» Extract
-- Opening Marker --

New Auckland facilities provide better access

Published: Fri 3 Oct 2003 04:02 PM
New Auckland facilities provide better access for patients
Health Minister Annette King says the new Auckland City Hospital is a state of the art facility that brings three hospitals on to one site.
Ms King, who has taken a keen personal interest in the project, was at the hospital today to welcome the first patients into the wards.
"This $500 million development includes the latest medical technology within purpose-built facilities, and reflects the needs of patients to access health services more easily. The project brings together the acute, adult services of Auckland, Green Lane and National Women's Hospitals in one nine-level building on the Grafton site," said Ms King.
As a complement to acute services in the new hospital, Auckland District Health Board is also centralising outpatient and day-stay surgical services at another new facility, Greenlane Clinical Centre on the former Green Lane Hospital site. The first outpatient clinics open at the Greenlane Clinical Centre on October 7.

-- Closing Marker --

» Excerpted records
-- Opening Marker --

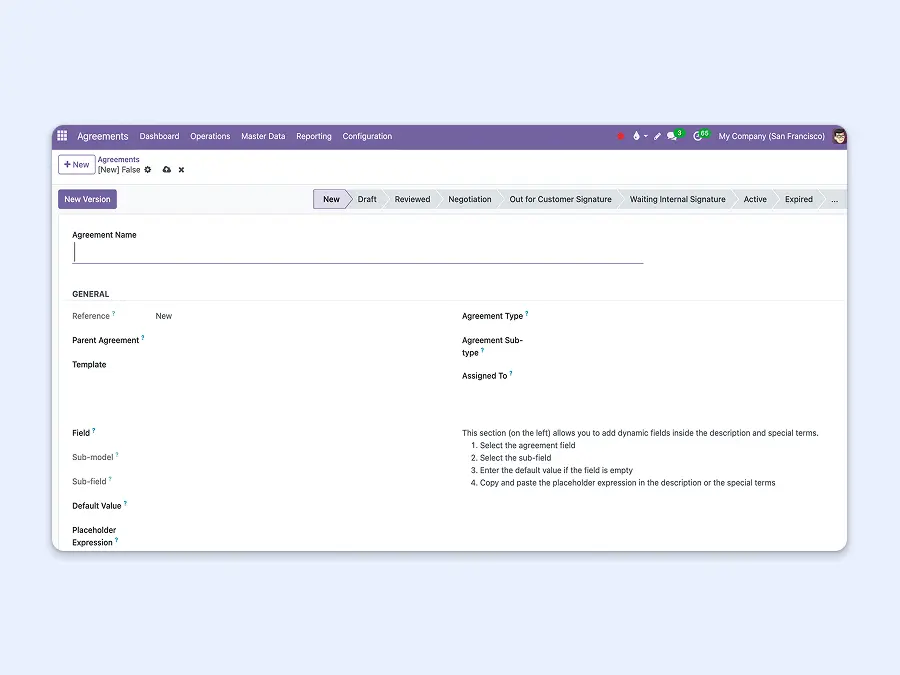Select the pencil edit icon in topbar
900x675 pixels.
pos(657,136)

-- Closing Marker --
-- Opening Marker --

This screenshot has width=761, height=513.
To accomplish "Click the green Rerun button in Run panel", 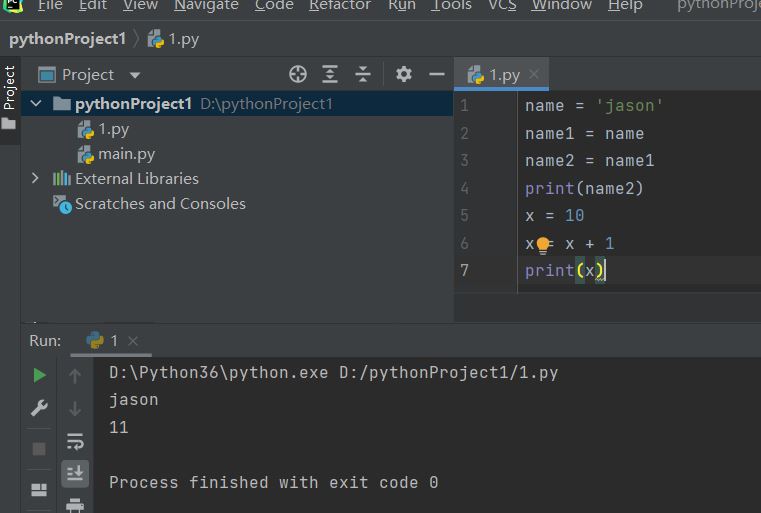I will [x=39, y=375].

-- Closing Marker --

» Task to carry out
Translate this sentence from the Auckland hospital news item into French: "The first outpatient clinics open at the Greenlane Clinical Centre on October 7."

» Response area
Les premières cliniques ambulatoires ouvrent au Greenlane Clinical Centre le 7 octobre.